EXERCISE DESCRIPTION: Skipping any pictures, repeat exactly and only the lines from the one that holds "Task: Click the Internal Overview page title" to the last line of the material, both included.

SUPPLIED RECORDS:
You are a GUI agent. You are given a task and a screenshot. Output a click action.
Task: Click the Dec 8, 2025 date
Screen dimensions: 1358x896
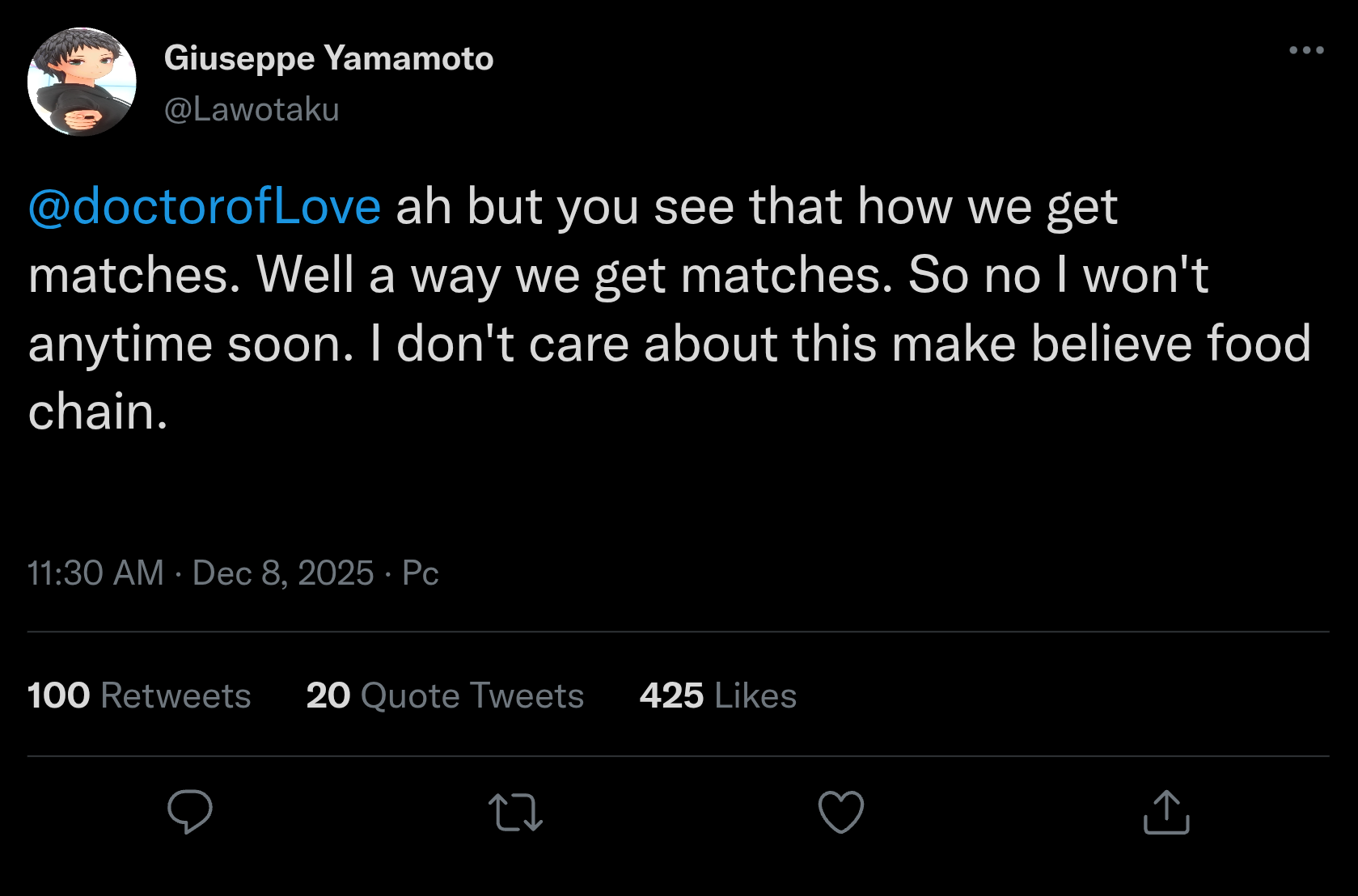point(283,573)
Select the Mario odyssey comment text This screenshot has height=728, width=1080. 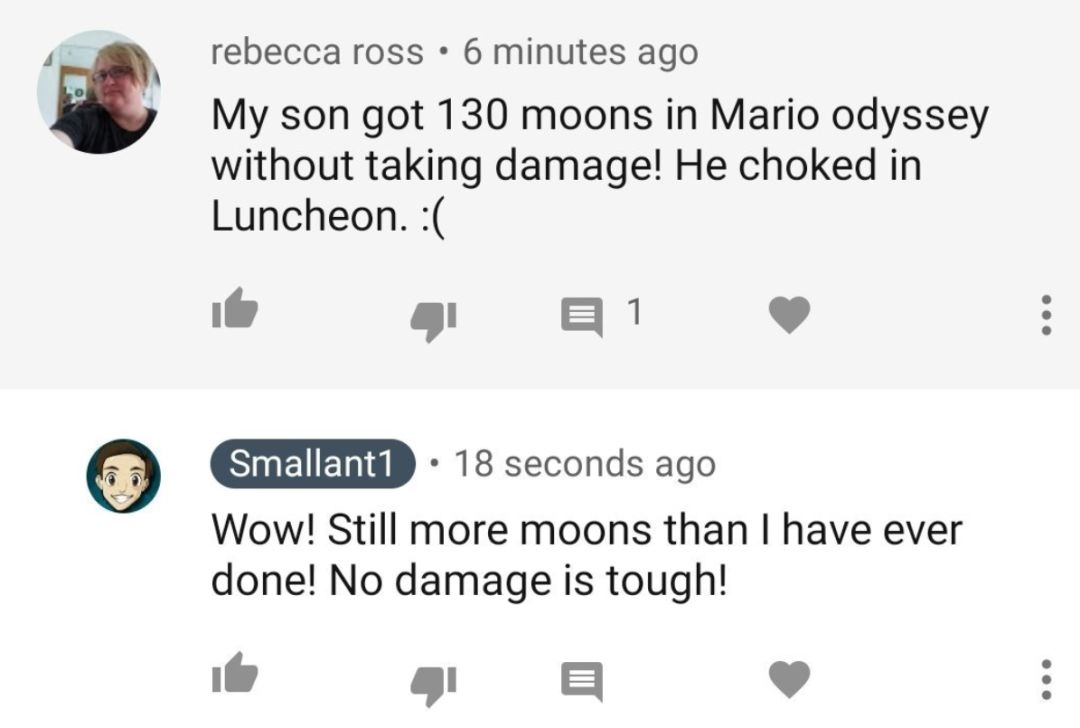point(598,163)
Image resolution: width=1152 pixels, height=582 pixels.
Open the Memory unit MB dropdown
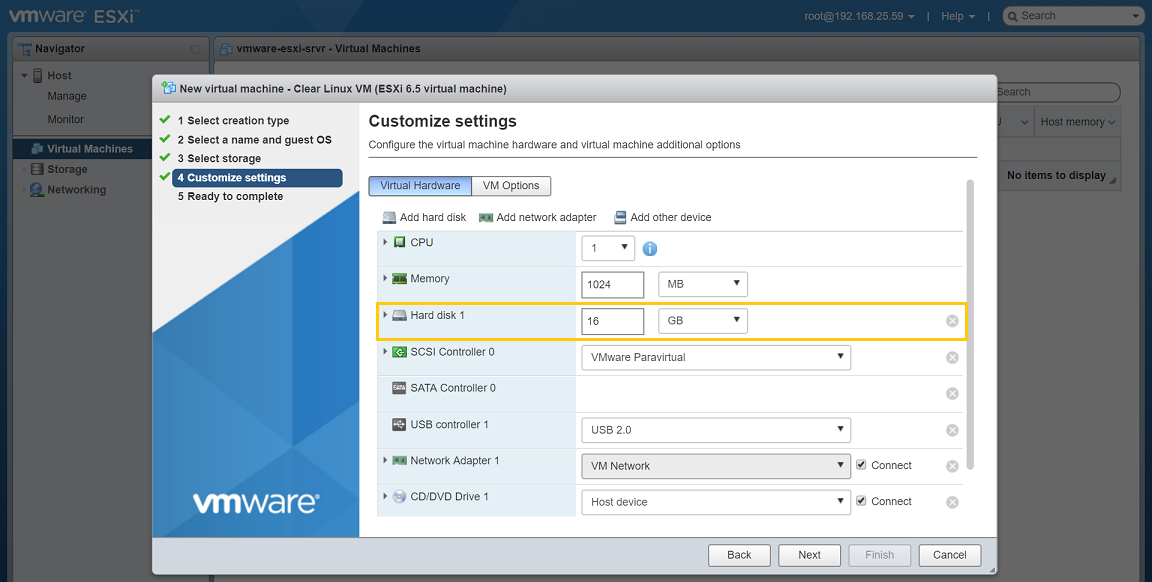point(703,284)
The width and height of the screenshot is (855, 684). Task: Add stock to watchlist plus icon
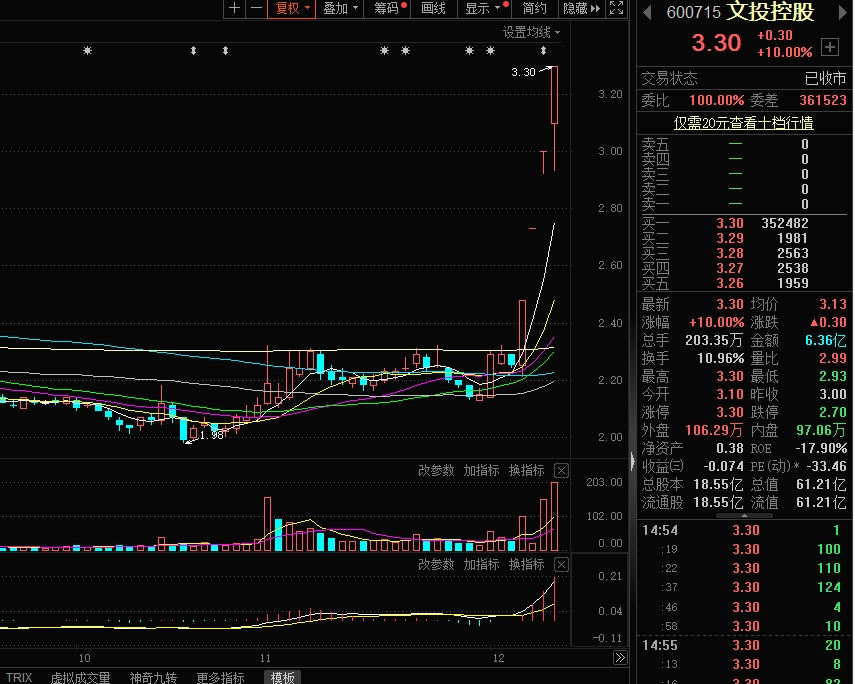click(829, 47)
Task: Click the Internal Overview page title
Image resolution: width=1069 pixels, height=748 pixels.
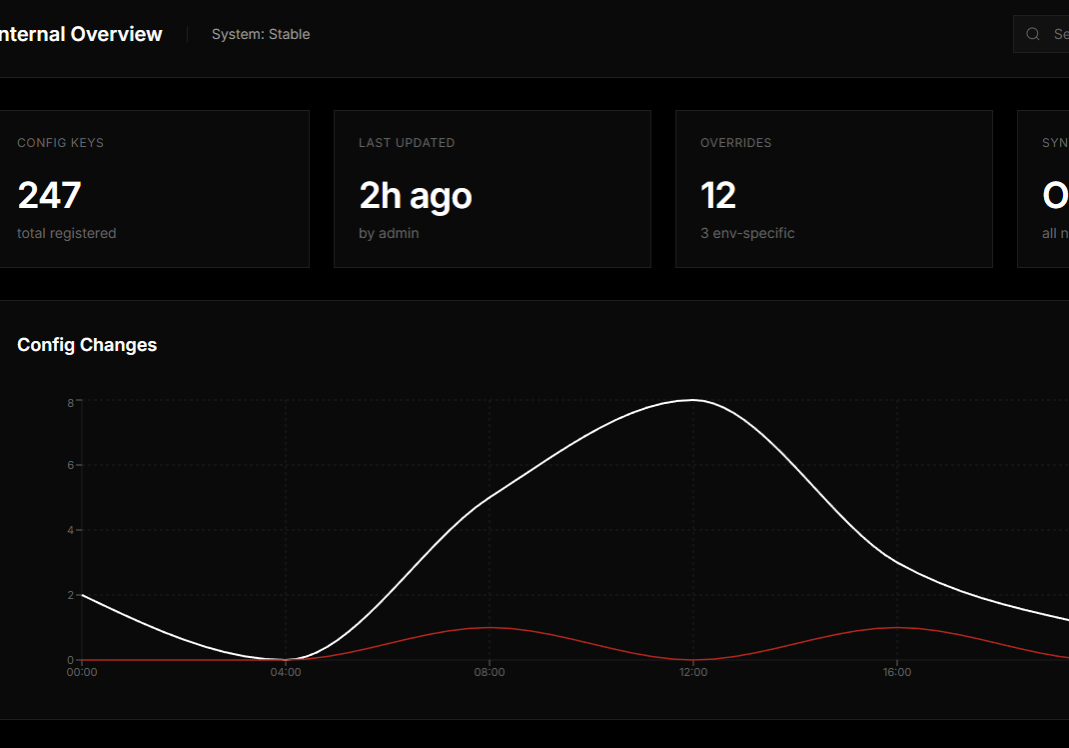Action: [80, 34]
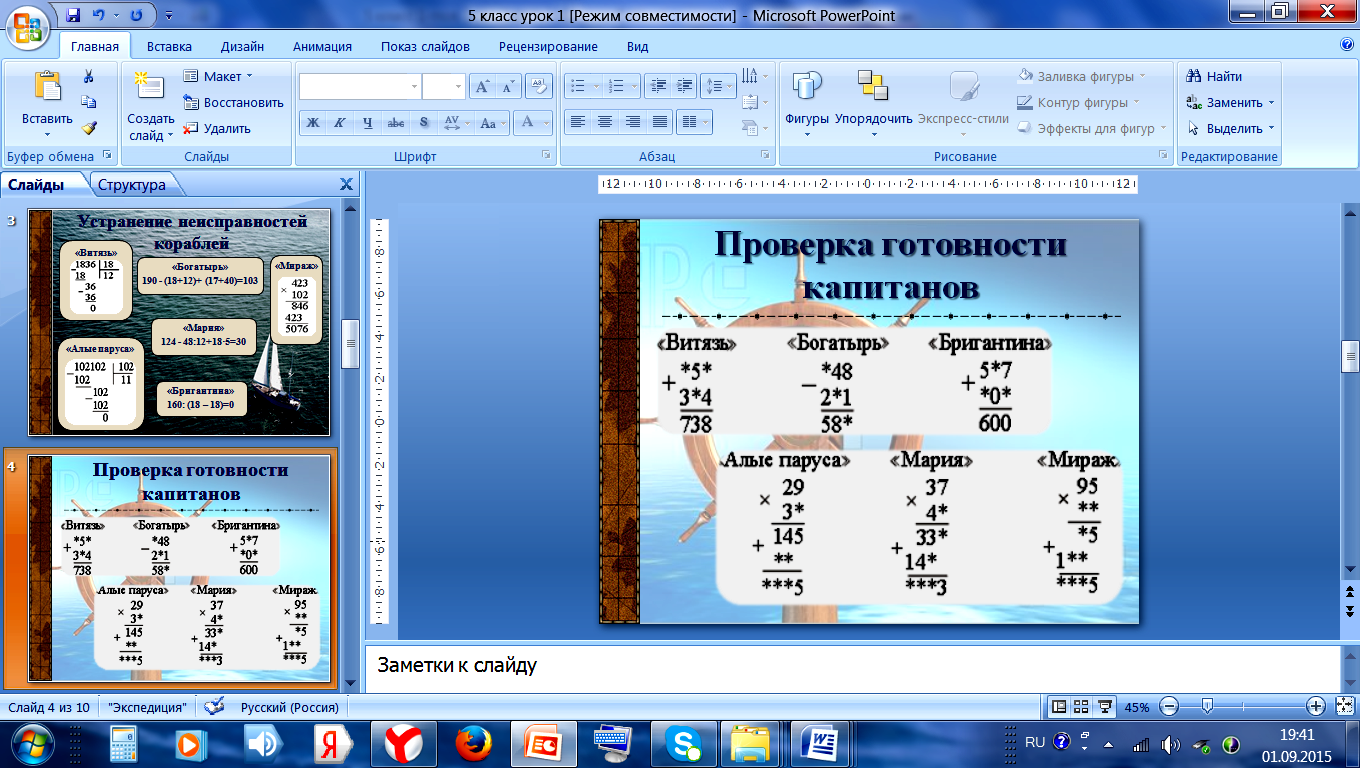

TASK SOLUTION:
Task: Click the Internal Overview page title
Image resolution: width=1069 pixels, height=748 pixels.
Action: [80, 34]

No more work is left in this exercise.